═════ Data supplied
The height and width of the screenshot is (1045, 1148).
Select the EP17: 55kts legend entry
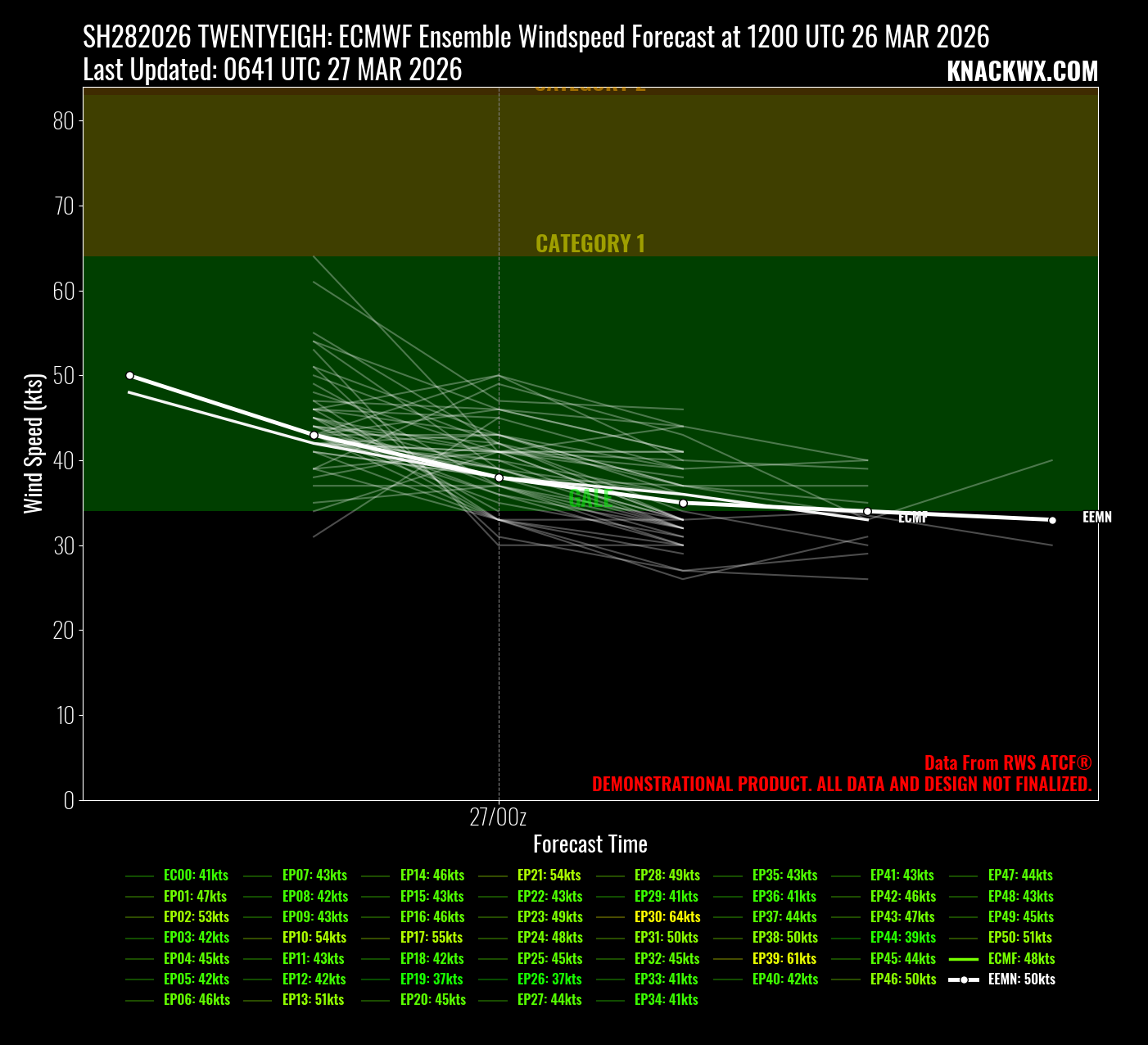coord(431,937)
══════════
═════ Data supplied
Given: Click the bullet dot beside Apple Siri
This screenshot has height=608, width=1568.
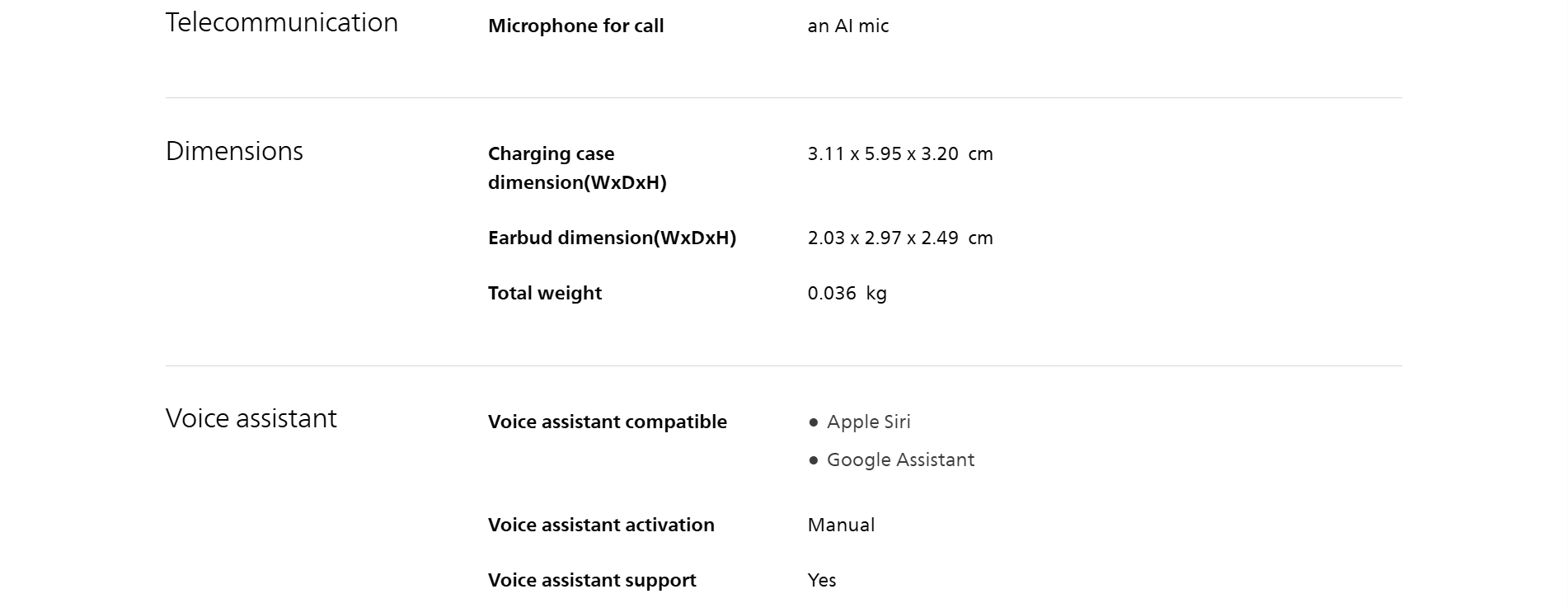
══════════
▶ _Exercise_
What lines above hold the word "width"? Pull each one out.

▶ _Answer to the exercise_
The height and width of the screenshot is (1045, 1148).
This screenshot has height=608, width=1568.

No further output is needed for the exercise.